Aston Martin am Norisring ©R-Motorsport

Das vierte Rennwochenende in der Debütsaison von Aston Martin führte das Team R-Motorsport auf den Norisring in Nürnberg. Nachdem die Truppe im ersten Rennen am Samstag mit drei Fahrern in den Top-10 das bislang beste Rennergebnis in ihrer noch jungen DTM-Teamgeschichte erzielen konnte, ging das Fahrer-Quartett im zweiten Lauf am Sonntag aus der zweiten Hälfte der Startaufstellung ins Rennen.

Daniel Juncadella fuhr den längsten ersten Stint aller Piloten, in der Hoffnung von einem möglichen Regenschauer gegen Rennende profitieren zu können. Der Regen kam zwar nicht, aber dank seines späten Stopps in Runde 42 beendete der Spanier das Rennen auf Position 10. Nach seinem sechsten Platz am Samstag war es Juncadellas zweites Punkteresultat an diesem Wochenende.

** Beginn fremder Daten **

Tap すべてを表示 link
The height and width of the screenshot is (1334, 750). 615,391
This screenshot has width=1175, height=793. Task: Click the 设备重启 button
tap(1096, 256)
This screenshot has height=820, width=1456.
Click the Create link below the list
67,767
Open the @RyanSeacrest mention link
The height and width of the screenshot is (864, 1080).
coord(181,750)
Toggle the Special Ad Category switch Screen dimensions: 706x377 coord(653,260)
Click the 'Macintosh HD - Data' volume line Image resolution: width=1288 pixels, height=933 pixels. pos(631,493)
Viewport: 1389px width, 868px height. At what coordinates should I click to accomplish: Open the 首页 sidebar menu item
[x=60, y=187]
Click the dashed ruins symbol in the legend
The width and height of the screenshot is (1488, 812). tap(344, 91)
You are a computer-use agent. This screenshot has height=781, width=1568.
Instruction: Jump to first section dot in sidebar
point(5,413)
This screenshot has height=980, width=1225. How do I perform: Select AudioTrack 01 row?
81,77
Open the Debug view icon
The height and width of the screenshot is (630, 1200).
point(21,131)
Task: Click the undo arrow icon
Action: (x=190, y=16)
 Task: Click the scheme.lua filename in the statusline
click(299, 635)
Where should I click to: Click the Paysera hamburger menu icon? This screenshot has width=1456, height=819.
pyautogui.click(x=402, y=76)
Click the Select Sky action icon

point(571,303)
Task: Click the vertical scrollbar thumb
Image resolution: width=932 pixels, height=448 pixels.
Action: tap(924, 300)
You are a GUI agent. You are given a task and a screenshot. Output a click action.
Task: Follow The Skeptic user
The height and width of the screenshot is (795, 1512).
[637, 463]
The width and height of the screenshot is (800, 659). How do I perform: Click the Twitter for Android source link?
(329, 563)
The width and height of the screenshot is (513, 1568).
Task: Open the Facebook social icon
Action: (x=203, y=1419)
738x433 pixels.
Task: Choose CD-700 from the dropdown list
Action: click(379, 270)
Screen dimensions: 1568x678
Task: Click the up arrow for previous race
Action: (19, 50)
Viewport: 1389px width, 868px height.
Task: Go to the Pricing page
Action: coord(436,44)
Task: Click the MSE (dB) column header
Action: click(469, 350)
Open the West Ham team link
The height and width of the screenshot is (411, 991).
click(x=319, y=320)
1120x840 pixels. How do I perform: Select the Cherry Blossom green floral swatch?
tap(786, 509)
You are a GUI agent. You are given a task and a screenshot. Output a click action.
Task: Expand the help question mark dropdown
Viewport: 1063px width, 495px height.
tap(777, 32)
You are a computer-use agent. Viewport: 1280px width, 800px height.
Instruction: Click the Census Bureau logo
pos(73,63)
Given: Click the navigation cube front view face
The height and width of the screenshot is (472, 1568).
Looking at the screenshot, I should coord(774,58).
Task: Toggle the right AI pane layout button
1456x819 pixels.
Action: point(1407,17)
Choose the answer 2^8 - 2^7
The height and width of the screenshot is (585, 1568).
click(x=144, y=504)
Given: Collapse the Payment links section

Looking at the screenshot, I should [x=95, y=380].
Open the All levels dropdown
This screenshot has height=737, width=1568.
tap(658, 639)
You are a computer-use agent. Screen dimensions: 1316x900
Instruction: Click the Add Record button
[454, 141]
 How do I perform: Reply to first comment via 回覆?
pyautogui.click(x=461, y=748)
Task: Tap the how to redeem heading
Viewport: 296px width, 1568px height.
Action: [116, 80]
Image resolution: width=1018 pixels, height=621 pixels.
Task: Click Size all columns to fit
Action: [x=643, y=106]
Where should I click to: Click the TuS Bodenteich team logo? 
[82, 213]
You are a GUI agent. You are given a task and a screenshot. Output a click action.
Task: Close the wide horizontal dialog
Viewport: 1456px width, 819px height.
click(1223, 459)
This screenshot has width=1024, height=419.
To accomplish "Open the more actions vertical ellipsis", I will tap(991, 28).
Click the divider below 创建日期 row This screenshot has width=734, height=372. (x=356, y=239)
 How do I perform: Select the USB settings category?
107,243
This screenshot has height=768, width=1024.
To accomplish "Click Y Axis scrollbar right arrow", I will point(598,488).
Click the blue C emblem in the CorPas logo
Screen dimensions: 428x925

Juncadella pushte die Aston Martin-Mannschaft gehörig mit seinem starken Auftritt am Wochenende. Dennoch bleibt noch viel Luft nach oben. Teamkollege Ferdinand von Habsburg, der seinen vorgeschriebenen Boxenstopp nach 18 Runden absolvierte, verpasste seine zweite Punkteplatzierung an diesem Wochenende als Elfter nur denkbar knapp. Zuvor traf sich der junge Österreicher mit Landsmann und DTM-Boss Gerhard Berger, der als besonderen Gast Fürst Albert von Monaco mit in die Aston Martin-Box brachte -Adel verpflichtet.

Aston martin mit Gerhard Berger und Fürst Albert ©R-Motorsport

Jake Dennis setzte anders als seine Teamkollegen auf einen frühen Stopp. Der Brite kam bereits nach der Startrunde an die Box, um seine Reifen wechseln zu lassen, und beendete das achte Saisonrennen auf Platz 12.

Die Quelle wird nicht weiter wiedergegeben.